It's official: Aliens in Battleship are a good idea

Paul Martin
A big boat with guns

He is currently prepping a film about war and militarism and fighting and all that macho malarkey, so it is no surprise that director Peter Berg has come out on an aggressive front foot to combat the negative buzz swirling around his Battleship project. Perhaps equally unsurprising is that now Berg has turned on the charm, the press have been largely converted to the wisdom of his vision.

Just over three weeks ago, Latino Review reported that aliens would play a prominent role in Universal's new movie Battleship (inspired by the board game in which you say “A5” and your opponent says “Miss”, then your opponent says “F4” and you say “Miss”, then you say “B6” and your opponent says “Miss”, then your opponent says “D2” and you say “Miss”, and then you say “Why in the name of all that is holy on God's green earth and unholy in the damnable pit of Lucifer are we messing around with this antiquated piece of bunk when we could be playing Medal Gears of Duty War 7: Deluxe Zombie-Butchering Kill-athon Edition instead?"). Anyway, this was our take on that story. The 'Aliens in Battleship' revelation seemed to exert a curious kind of effect on the online movie community. It didn't make anyone caps lockingly ANGRY in the way that a perceived HACK director being STUPIDLY attached to a comic book adaptation would. It instead seemed to foster a kind of all-encompassing existential sadness, as everyone realised that, yes, this was indeed the film industry for our age – a place where board games meet extraterrestrials in productions which cost enough to buy a snack and a drink for everyone in the People's Republic of China.

Excitement for a less-demanding generation.

Sensing these great waves of gloom and depression rippling across the cosmos, Universal and Battleship director Peter Berg decided to act. To launch a, well, not quite pre-emptive strike, but certainly a barely post-emptive one, in order to win the hearts and minds of the online populace. Consequently, Universal flew representatives from several of the big film websites to San Diego by private jet two days ago, to tour an American Naval destroyer, the USS Sterett (Latino Review seems to have been a bit overcome just by the sight of the Sterett itself, describing it as 'one of the most awesome, most beautiful things I had ever seen' – which seems a curious way of thinking about a contraption built entirely with the twin purposes of international intimidation and real-life actual death-dealing in mind). And as part of their jaunt the journos also got the chance to speak to Berg, with the director outlining his plans for Battleship, as well as showing off some of the conceptual artwork for the film.

Peter Berg.

CHUD has delivered a particularly detailed account of what Berg said on the day, with the Hancock director seeming to have revealed most about where those maligned planet-hoppers will fit into proceedings. These are the six key bits of Battleship information apparently disseminated by Berg to the gathered hacks:

1. The alien aspect was introduced to the story as Berg thought that pitting the US Navy against another nation's fleet would have been too close to “some jingoistic American military exercise I couldn't get my head around.”

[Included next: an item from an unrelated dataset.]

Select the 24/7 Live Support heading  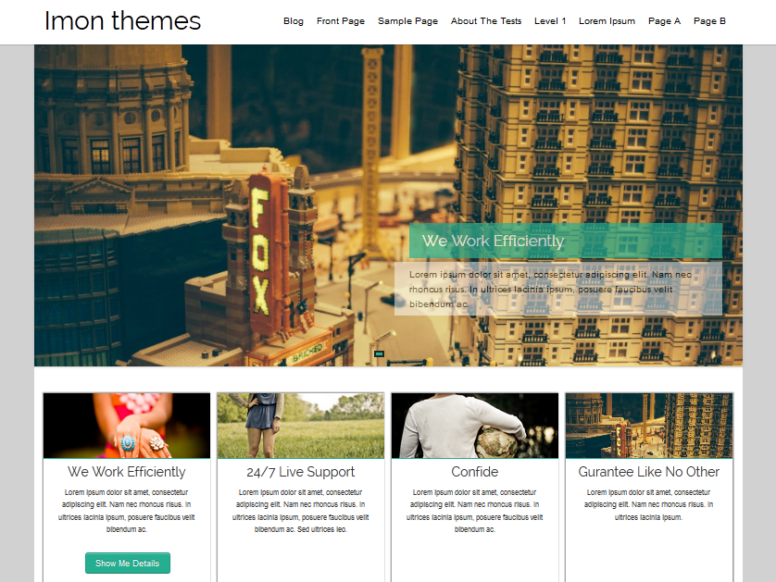tap(300, 472)
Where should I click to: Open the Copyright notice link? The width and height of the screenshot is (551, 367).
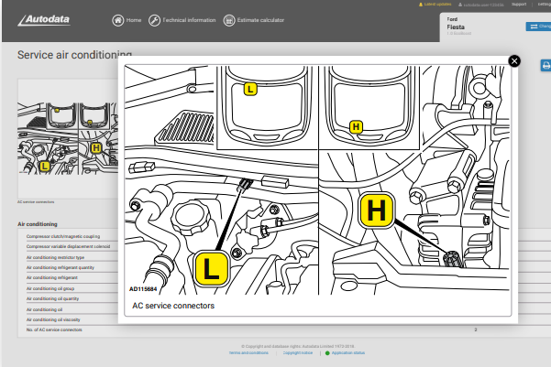(298, 353)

2. The aliens in the film are collectively known as 'The Regents', and on an individual level will be be portrayed by human actors, who will then have a bit of CG tinkering done to them (Davy Jones from Pirates of the Caribbean was mentioned as a reference).

3. The Regents land on Earth and are in some way stranded. Once they touch down, their ships can no longer become airborne; they only can traverse across the water. They then commence work on some kind of great big McGuffin, for which they need a major power source. The ships themselves were depicted in the artwork shown off by Berg, with CHUD suggesting they 'look like giant water bugs, with giant hydrofoil legs that race across the surface of the sea. They're huge, black and scary looking'.

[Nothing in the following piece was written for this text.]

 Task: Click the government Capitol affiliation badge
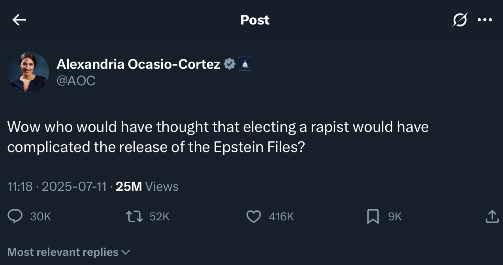pos(245,64)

4. The hero of the film is the commander of a destroyer, and he has five sidekicks to help him out.

5. The Regents will in, some as-yet unspecified way, render the Navy's more advanced weapons and surveillance technology useless, thus facilitating the cat-and-mouse element of the board game.

6. Someone will deliver the line “You sank my battleship!”.

Another boat shooting at stuff.

Er, yeah. To be blunt, the further details provided about Battleship still do not exactly mark it as one of the must-see movie events of 2011 (it is presently scheduled for a release on 5 August of that year). As described by Berg, it sounds like the film will exist in a land which is none too distantly situated from Transformersville or GI Joe Central, where military hardware fetishism and lots of shouty-shouty-bang-bang trample all over any tiny hint of subtler cinematic pleasures. Still, if the aim of the director and Universal was to quell a dissenting press then their PR gambit seem to have met with some success, with the tone of the latest Battleship coverage being far more sympathetic than it had been previously. So, even if the public are not yet inclined to kneel before any board game adaptations, they can still all happily hail the power of the press jolly. Are you hailing there? Hail harder!